**About this exercise**
Return, word for word, only the lines of the data below that lie between the line with "Where should I click to: Tap" and the line with "Expand the Ver", those two lines included.

(Saved entries)
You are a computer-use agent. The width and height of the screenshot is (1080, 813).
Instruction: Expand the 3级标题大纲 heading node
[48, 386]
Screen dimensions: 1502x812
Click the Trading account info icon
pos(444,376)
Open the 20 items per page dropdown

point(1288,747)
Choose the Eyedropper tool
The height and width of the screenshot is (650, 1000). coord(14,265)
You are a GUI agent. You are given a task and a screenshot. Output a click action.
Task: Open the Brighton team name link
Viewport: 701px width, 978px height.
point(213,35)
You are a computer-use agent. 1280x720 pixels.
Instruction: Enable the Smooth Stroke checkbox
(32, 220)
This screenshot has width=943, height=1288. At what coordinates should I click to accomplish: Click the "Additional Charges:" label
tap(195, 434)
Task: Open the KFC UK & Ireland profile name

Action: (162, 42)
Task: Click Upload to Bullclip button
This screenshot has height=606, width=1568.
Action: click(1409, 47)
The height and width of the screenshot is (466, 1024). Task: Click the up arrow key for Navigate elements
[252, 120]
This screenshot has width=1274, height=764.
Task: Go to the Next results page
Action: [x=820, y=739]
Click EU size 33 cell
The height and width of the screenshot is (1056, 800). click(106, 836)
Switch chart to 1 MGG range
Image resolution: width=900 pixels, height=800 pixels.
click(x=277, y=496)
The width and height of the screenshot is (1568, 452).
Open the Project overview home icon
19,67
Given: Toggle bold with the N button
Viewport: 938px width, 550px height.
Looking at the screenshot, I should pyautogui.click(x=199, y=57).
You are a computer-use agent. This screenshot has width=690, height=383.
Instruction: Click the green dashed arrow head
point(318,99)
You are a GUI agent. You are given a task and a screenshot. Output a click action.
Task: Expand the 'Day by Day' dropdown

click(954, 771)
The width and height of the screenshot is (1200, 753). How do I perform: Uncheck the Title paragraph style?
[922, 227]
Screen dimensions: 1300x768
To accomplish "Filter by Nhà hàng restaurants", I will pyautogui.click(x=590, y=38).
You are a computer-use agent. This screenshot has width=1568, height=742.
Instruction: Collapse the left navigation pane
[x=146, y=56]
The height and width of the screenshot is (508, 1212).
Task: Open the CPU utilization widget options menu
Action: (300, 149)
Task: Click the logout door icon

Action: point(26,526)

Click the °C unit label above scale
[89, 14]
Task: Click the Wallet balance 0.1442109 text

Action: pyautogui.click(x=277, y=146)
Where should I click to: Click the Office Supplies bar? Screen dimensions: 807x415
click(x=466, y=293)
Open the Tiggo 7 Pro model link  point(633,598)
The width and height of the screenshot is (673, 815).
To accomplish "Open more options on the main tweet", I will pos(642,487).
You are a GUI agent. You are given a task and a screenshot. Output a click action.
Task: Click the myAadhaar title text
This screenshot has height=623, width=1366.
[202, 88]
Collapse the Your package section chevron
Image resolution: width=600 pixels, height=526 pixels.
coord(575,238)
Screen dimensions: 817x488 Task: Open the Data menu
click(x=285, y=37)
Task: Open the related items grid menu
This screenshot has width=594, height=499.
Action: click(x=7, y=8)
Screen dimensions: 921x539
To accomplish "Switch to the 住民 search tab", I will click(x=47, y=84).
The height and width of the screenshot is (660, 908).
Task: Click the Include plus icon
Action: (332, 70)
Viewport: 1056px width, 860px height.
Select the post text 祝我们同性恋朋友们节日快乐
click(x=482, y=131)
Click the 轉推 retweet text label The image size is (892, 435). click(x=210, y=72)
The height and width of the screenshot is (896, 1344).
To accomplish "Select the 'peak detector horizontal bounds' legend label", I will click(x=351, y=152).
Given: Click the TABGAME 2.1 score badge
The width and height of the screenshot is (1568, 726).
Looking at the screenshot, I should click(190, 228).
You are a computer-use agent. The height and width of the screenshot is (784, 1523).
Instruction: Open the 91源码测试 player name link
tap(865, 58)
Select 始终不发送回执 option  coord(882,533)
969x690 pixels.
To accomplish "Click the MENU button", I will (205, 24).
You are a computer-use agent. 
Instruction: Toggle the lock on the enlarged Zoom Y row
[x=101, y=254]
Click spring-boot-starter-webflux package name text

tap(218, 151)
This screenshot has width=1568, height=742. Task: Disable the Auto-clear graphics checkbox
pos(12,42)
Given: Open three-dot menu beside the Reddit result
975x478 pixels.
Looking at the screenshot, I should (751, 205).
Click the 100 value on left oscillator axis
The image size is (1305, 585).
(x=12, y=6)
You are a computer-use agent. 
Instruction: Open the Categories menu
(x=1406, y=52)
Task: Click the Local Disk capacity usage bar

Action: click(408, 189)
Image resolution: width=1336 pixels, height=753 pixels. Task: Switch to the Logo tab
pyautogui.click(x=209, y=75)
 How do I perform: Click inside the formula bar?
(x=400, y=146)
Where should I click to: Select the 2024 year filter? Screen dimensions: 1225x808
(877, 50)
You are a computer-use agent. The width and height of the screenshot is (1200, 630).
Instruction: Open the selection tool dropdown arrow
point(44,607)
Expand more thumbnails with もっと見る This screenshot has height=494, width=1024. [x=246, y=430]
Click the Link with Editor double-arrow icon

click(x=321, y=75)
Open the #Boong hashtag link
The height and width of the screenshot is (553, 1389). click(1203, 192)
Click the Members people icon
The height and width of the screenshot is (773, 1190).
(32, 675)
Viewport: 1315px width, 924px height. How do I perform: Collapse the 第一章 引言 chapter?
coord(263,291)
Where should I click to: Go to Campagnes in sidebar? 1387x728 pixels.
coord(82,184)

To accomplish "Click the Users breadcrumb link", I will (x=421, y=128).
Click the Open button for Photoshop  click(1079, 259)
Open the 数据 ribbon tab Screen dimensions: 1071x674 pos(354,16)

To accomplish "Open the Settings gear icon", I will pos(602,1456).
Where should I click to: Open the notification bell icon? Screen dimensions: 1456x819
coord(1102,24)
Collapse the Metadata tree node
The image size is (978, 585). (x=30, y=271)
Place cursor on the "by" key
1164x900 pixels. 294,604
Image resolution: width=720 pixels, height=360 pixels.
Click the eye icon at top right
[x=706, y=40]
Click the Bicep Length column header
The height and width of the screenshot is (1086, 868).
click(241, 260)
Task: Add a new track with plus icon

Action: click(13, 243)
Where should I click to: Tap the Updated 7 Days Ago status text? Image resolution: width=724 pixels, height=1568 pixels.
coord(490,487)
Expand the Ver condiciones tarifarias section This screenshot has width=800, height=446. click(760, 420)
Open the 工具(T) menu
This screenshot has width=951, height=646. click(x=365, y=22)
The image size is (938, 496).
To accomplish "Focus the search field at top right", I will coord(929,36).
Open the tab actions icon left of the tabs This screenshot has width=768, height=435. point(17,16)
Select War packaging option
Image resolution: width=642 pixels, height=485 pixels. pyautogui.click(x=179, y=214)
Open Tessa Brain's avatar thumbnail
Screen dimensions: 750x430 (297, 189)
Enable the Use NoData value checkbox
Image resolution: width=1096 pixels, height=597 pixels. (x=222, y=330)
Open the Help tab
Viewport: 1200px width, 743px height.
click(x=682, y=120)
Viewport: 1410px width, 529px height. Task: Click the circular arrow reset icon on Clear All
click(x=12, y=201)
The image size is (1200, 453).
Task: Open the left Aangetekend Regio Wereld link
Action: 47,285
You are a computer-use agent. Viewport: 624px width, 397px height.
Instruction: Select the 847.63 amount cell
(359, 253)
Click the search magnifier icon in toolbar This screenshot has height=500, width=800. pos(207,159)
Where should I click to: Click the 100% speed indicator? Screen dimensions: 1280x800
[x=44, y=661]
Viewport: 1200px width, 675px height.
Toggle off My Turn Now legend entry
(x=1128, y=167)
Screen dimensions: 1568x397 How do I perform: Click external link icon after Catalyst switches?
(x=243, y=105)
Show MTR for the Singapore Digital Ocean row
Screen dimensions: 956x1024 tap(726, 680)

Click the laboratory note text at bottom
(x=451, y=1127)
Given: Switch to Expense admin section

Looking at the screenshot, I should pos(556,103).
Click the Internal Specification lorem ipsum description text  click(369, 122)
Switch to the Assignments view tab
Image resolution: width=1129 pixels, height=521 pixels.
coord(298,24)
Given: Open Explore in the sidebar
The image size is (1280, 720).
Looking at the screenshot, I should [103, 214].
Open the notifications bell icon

**Task answer**
Where should I click to: Tap the Updated 7 Days Ago status text? Image resolution: width=724 pixels, height=1568 pixels.
coord(490,487)
Expand the Ver condiciones tarifarias section This screenshot has width=800, height=446. click(760, 420)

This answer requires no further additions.